EMERALD EL - The High Line
By Meera Subramanian
Published in The New York Resident
Week of July 25, 2005
One wouldn't expect the slogan "Keep it simple, keep it slow, keep it quiet, keep it wild" to apply to any New York City development endeavor. But as the Chelsea High Line project continues to leap zoning and ownership hurdles, the words are becoming reality on the west side of Manhattan. Last month, a federal transportation board granted authorization to begin the official transfer of the abandoned elevated railway known as the High Line into a city-owned public park. A few weeks ago the area was rezoned to encourage a healthy blend of business, mixed-income housing and recreation along the 22 blocks that wind their way from the Meatpacking District to Midtown.
"Just six years ago, saving the High Line seemed like an impossible dream," said Robert Hammond, who along with Joshua David created the non-profit Friends of the High Line in 1999, "and now it's reality." The Surface Transportation Board's (STB) "certificate of interim trail use" overcame a formidable legal barrier, paving, or rather, greening the way to the world's second elevated park, following the example of the Promenade Plantee in Paris. Negotiations are now underway that would transfer control of the railway from the privately owned CSX Corporation to the city of New York in a process called railbanking, a method of creating trails and other public spaces from abandoned railways.

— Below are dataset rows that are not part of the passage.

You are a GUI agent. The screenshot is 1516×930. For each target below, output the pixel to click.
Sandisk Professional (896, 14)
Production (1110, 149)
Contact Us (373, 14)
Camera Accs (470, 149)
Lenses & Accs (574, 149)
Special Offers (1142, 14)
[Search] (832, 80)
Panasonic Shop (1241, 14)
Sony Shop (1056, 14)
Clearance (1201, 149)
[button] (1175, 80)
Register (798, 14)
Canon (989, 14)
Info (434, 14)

New York City has committed more than $50 million towards the High Line development, with further funding expected from the federal government as well as the state. Private donations provide another $3.5 million of the total cost, estimated to be between $65 and $100 million. Construction could begin by the end of the year.
The railway, which was used to transport goods into lower Manhattan from 1934 to 1980, runs between 10th and 11th Avenues, from West 34th Street south to Gansvoort Street, where its iron and concrete structure ends abruptly. Parts of it were demolished in 1963, but it wasn't completely shut down until 1980 when the last load of turkeys was delivered. Nature slowly reclaimed the abandoned mass as it blended silently into the structure of the city, an unnoticed fixture 30 feet overhead that went native with grasses and flowers.

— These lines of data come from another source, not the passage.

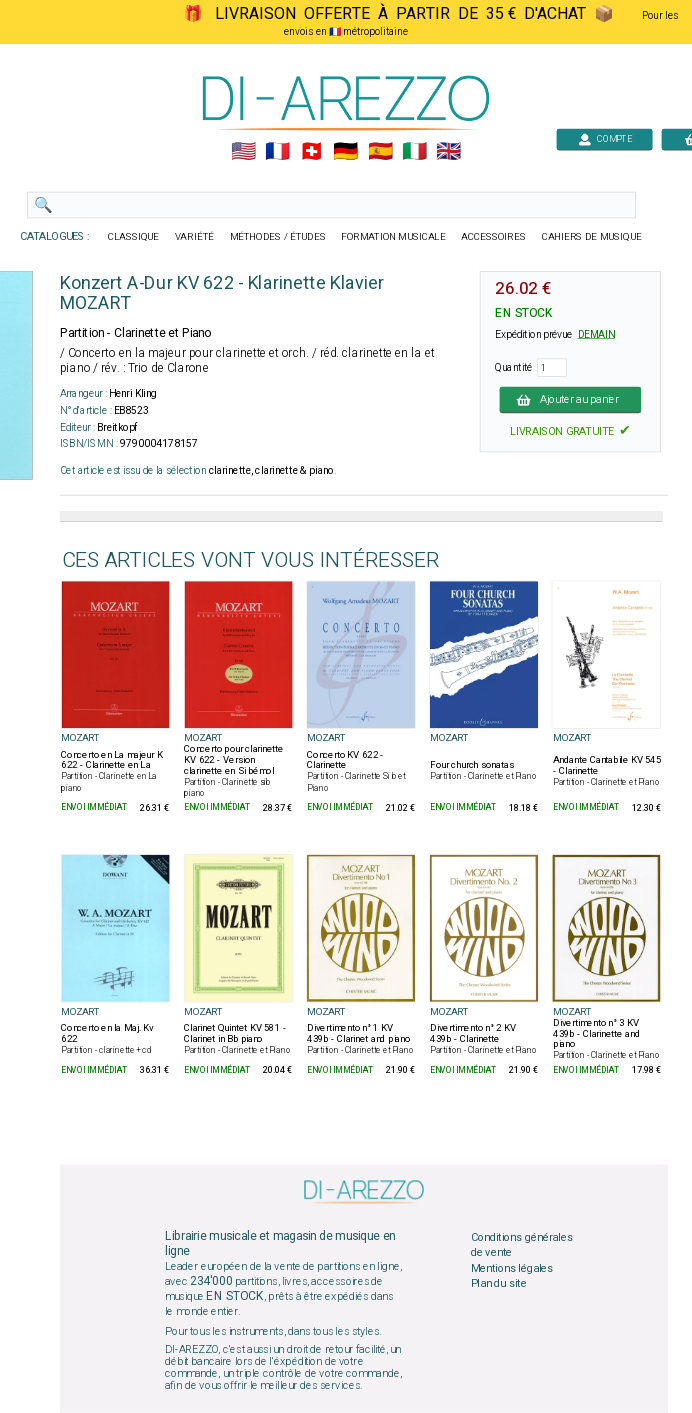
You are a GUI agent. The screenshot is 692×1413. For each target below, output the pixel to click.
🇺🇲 (243, 152)
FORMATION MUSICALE (393, 237)
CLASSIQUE (134, 237)
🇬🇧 (448, 152)
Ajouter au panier (571, 399)
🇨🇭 (311, 152)
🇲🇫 (277, 152)
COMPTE (605, 138)
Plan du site (499, 1284)
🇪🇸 (380, 152)
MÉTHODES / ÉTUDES (278, 237)
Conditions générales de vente (522, 1245)
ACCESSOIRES (493, 237)
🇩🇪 (345, 152)
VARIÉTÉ (194, 237)
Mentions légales (512, 1268)
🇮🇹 (414, 152)
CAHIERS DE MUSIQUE (592, 237)
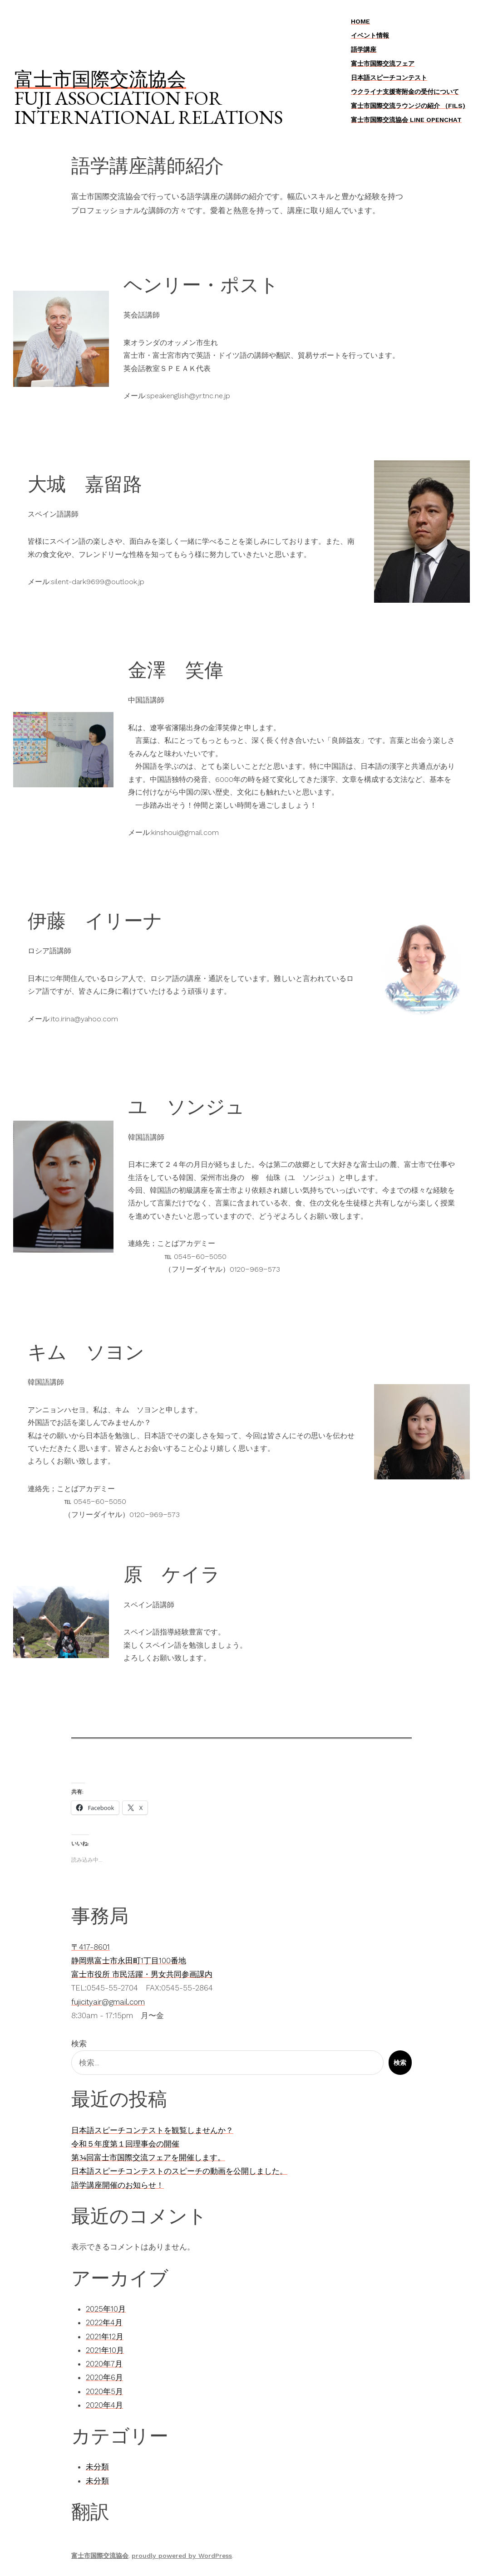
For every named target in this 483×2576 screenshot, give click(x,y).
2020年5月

When underlying property owners petitioned for the demolition of the obsolete line in order for development, Friends of the High Line formed to save the viaduct. While former Mayor Giuliani supported the dismantling of the High Line, the current Bloomberg administration has been supportive of the line's preservation, which could generate $262 million in new tax revenues over a 20-year period.
The Preliminary Design by Field Operations (landscape architecture) and Diller Scofidio + Renfro (architecture) is now on display at New York's Museum of Modern Art until October 31, featuring the first stage of development from Gansevoort Street in the Meatpacking District to West 15th Street. Design plans can also be seen at www.thehighline.org/design.
The design is rooted in the concept of "Agri-tecture," a combination of gathering spaces and living greenery. The park, which will cover a total of seven acres, is an "agri-tectural" sampler where visitors can stroll along boardwalks made of concrete planks that fade into landscapes of native plants. Ponds, sun decks and event spaces intermingle with small nooks and overlooks to the Hudson River and lower Manhattan. Joshua David says the design, "will maintain what is so magical about being up on the High Line today and celebrate the idea of nature springing to life on an industrial structure."
Making the High Line a "well-loved and well-populated area" is integral in making it safe, said David. Safety will also come from a strong staff presence, patrols and adjacent residential buildings that will provide "eyes on the park."
Rezoning was another crucial step achieved last month. City Planning Director Amanda M. Burden said, "It facilitates the transformation of the High Line into one of the world's most unique open spaces; and puts in place controls on building form to ensure light and air in and around the High Line." New zoning also allows underlying property owners to transfer their development rights to other nearby sites, addressing the original reason the owners wanted the line demolished.
Unlike the controversy that has clouded the Hudson Railyards development just to the north, the transformation of the High Line from an abandoned hulk of steel and concrete gone native into a ribbon of usable green space seems to have overwhelming support on all levels. It's well on its way to becoming West Manhattan's sinuous suspended anomaly: simple and slow, quiet and wild.